OCR: Prepare OCR engine for text recognition
In This Topic
Create an instance of TesseractOcr class
For text recognition using Tesseract OCR are necessary the following files:
-
The Tesseract5.Vintasoft.x86.dll file if Tesseract OCR must be used in 32-bit Windows application. IMPORTANT: Microsoft Visual C++ 2019 Redistributable Package (32-bit version) must be installed on Windows computer for correct work of Tesseract5.Vintasoft.x86.dll.
-
The Tesseract5.Vintasoft.x64.dll file if Tesseract OCR must be used in 64-bit Windows application. IMPORTANT: Microsoft Visual C++ 2019 Redistributable Package (64-bit version) must be installed on Windows computer for correct work of Tesseract5.Vintasoft.x64.dll.
- The libTesseract5.Vintasoft.x64.so file if Tesseract OCR must be used in 64-bit Linux application.
- The "tessdata" directory with language files.
By default the Tesseract OCR files are located in the "TesseractOcr" directory and the directory has the following structure:
-
TesseractOcr
- Tesseract5.Vintasoft.x86.dll
- Tesseract5.Vintasoft.x64.dll
-
tessdata
- eng.traineddata
- deu.traineddata
- ...
An instance of
TesseractOcr class must be created for text recognition using Tesseract OCR. The default constructor (constructor without parameters) takes the directory "<current_directory>\TesseractOcr\" as the directory where are located Tesseract OCR files. To specify another directory is necessary to use the constructor with string parameter.

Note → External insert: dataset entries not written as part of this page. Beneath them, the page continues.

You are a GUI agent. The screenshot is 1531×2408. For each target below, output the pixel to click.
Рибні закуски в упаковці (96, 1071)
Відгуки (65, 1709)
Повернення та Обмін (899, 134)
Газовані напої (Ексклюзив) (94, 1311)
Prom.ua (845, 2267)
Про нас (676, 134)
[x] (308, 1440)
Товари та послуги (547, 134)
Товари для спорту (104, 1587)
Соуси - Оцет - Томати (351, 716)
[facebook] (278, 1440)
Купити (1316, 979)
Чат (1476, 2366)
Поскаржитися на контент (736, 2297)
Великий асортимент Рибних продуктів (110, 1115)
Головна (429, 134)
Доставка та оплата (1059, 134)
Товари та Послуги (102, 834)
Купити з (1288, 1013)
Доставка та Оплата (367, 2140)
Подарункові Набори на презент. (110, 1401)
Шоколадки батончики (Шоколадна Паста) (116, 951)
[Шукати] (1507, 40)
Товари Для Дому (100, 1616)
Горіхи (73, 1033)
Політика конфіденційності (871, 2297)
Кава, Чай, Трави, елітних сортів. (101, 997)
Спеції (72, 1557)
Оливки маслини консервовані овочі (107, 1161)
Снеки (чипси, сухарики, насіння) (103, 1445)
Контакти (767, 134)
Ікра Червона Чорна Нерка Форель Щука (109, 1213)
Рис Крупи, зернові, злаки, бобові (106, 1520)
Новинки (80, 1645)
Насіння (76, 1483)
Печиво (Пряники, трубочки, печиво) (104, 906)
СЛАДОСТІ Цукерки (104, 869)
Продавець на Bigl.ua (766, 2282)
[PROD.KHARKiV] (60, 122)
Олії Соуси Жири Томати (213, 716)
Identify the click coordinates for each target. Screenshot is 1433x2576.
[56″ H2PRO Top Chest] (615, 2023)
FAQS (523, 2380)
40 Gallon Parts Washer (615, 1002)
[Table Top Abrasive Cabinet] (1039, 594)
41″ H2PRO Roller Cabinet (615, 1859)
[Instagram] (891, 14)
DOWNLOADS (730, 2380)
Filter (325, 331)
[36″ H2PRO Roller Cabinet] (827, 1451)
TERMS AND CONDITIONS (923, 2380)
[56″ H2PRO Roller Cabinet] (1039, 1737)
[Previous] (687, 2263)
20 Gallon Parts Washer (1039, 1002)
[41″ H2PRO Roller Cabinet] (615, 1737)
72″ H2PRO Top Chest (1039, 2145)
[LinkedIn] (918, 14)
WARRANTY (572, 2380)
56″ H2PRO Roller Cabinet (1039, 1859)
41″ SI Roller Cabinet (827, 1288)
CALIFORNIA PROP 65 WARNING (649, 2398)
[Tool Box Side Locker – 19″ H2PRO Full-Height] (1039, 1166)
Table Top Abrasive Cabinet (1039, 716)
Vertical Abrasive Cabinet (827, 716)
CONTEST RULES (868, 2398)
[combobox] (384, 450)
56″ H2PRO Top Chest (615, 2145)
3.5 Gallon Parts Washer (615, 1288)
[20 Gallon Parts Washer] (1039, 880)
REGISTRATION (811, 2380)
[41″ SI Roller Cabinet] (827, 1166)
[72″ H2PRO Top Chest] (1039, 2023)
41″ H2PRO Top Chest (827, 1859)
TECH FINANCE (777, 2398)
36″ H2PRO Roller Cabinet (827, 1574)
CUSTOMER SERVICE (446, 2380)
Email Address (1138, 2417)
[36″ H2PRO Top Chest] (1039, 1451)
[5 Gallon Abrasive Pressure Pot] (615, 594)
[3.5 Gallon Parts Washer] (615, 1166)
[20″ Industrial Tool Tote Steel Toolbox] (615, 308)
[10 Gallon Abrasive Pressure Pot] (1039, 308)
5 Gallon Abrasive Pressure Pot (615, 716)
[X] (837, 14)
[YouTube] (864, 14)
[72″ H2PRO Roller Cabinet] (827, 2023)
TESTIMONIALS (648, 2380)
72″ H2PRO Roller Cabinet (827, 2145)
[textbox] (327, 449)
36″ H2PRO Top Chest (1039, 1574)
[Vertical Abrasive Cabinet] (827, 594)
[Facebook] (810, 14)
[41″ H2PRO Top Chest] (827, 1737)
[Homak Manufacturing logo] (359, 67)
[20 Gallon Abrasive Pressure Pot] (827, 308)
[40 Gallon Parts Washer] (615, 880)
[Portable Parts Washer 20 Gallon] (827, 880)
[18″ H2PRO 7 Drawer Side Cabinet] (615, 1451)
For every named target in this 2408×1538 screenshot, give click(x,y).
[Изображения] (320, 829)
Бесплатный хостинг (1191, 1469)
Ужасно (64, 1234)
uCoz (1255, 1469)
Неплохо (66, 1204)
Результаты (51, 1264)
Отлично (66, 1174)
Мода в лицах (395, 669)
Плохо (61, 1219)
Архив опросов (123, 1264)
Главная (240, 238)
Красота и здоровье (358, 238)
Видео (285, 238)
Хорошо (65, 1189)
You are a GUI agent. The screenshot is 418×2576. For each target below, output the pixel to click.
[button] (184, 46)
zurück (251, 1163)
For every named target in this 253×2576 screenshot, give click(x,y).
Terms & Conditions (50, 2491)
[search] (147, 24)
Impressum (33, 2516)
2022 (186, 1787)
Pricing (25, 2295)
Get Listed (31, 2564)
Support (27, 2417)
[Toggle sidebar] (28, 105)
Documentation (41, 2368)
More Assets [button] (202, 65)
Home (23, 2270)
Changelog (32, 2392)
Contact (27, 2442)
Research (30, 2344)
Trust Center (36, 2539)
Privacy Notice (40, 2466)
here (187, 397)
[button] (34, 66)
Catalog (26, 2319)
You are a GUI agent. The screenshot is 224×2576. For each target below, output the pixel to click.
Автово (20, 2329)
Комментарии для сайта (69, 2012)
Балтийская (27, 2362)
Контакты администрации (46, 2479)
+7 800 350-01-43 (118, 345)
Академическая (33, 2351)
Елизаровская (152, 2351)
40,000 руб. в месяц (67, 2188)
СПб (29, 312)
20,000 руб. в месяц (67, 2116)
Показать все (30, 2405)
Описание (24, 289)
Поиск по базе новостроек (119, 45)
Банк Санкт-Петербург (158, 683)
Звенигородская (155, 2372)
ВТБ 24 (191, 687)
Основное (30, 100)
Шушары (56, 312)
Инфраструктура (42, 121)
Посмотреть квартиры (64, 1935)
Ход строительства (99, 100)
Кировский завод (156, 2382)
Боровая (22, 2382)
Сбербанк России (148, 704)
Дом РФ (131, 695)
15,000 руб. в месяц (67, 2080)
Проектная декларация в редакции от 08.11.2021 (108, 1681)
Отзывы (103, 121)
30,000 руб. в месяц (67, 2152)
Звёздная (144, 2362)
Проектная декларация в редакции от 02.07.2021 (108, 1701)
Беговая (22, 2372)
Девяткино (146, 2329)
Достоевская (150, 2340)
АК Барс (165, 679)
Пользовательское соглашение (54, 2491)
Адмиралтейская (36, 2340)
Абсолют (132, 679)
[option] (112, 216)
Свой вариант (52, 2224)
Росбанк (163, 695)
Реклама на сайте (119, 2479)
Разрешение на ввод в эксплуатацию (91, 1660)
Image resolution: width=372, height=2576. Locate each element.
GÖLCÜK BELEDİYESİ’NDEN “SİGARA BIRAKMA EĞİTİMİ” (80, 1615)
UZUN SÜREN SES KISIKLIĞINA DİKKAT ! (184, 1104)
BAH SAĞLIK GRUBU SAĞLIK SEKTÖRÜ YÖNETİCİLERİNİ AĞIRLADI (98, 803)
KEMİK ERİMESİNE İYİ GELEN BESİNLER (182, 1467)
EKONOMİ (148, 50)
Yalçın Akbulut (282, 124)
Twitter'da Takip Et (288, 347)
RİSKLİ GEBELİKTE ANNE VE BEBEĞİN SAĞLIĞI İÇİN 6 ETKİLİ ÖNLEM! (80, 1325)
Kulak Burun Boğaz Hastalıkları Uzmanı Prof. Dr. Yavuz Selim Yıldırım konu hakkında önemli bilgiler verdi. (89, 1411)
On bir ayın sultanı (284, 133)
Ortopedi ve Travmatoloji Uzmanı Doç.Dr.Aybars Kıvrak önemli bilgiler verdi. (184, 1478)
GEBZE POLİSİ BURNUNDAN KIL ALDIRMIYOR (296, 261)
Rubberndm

Here is C#/VB.NET code that shows how to create an instance of
TesseractOcr class and specify the directory where are located Tesseract OCR files:
string tesseractOcrDllPath = @"D:\Vintasoft.Imaging.Ocr.Tesseract.">TesseractOcr";
Vintasoft.Imaging.Ocr.Tesseract.TesseractOcr tesseractOcr =
new Vintasoft.Imaging.Ocr.Tesseract.TesseractOcr(tesseractOcrDllPath);
// ...
tesseractOcr.Dispose();
Dim tesseractOcrDllPath As String = "D:\Vintasoft.Imaging.Ocr.Tesseract.">TesseractOcr"
Dim tesseractOcr As New Vintasoft.Imaging.Ocr.Tesseract.TesseractOcr(tesseractOcrDllPath)
' ...
tesseractOcr.Dispose()
Initialize an instance of TesseractOcr class
After an instance of
TesseractOcr class is created it is necessary to call
TesseractOcr.Init method to initialize the instance. The
TesseractOcr.Init method allows to specify the the default language for text recognition.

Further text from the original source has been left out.